#### Task material ####

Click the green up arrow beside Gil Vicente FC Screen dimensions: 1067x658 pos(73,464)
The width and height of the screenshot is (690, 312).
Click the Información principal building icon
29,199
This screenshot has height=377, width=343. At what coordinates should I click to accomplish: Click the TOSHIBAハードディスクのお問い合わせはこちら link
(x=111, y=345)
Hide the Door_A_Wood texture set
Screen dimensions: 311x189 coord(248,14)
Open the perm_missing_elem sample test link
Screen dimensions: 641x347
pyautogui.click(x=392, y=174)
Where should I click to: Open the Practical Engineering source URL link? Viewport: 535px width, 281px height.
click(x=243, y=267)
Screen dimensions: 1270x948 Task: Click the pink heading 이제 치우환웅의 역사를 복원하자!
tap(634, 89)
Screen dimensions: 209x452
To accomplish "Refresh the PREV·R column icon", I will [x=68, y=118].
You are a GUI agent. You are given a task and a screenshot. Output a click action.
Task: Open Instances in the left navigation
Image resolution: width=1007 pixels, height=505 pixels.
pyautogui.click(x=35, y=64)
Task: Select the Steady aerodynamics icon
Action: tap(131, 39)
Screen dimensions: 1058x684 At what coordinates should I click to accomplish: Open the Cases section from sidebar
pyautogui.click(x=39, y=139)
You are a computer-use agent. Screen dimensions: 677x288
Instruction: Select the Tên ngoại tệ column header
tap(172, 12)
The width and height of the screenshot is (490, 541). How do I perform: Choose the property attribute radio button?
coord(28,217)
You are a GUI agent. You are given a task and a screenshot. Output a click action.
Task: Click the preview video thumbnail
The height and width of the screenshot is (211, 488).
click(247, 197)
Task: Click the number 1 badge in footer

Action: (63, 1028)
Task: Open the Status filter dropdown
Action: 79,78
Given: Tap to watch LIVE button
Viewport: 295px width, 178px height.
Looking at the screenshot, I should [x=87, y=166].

####

### [Task directions]
Restate the listing in full, preserving every word.

### [Solution for this task]
Click the green up arrow beside Gil Vicente FC Screen dimensions: 1067x658 pos(73,464)
The width and height of the screenshot is (690, 312).
Click the Información principal building icon
29,199
This screenshot has height=377, width=343. At what coordinates should I click to accomplish: Click the TOSHIBAハードディスクのお問い合わせはこちら link
(x=111, y=345)
Hide the Door_A_Wood texture set
Screen dimensions: 311x189 coord(248,14)
Open the perm_missing_elem sample test link
Screen dimensions: 641x347
pyautogui.click(x=392, y=174)
Where should I click to: Open the Practical Engineering source URL link? Viewport: 535px width, 281px height.
click(x=243, y=267)
Screen dimensions: 1270x948 Task: Click the pink heading 이제 치우환웅의 역사를 복원하자!
tap(634, 89)
Screen dimensions: 209x452
To accomplish "Refresh the PREV·R column icon", I will [x=68, y=118].
You are a GUI agent. You are given a task and a screenshot. Output a click action.
Task: Open Instances in the left navigation
Image resolution: width=1007 pixels, height=505 pixels.
pyautogui.click(x=35, y=64)
Task: Select the Steady aerodynamics icon
Action: tap(131, 39)
Screen dimensions: 1058x684 At what coordinates should I click to accomplish: Open the Cases section from sidebar
pyautogui.click(x=39, y=139)
You are a computer-use agent. Screen dimensions: 677x288
Instruction: Select the Tên ngoại tệ column header
tap(172, 12)
The width and height of the screenshot is (490, 541). How do I perform: Choose the property attribute radio button?
coord(28,217)
You are a GUI agent. You are given a task and a screenshot. Output a click action.
Task: Click the preview video thumbnail
The height and width of the screenshot is (211, 488).
click(247, 197)
Task: Click the number 1 badge in footer

Action: (63, 1028)
Task: Open the Status filter dropdown
Action: 79,78
Given: Tap to watch LIVE button
Viewport: 295px width, 178px height.
Looking at the screenshot, I should [x=87, y=166].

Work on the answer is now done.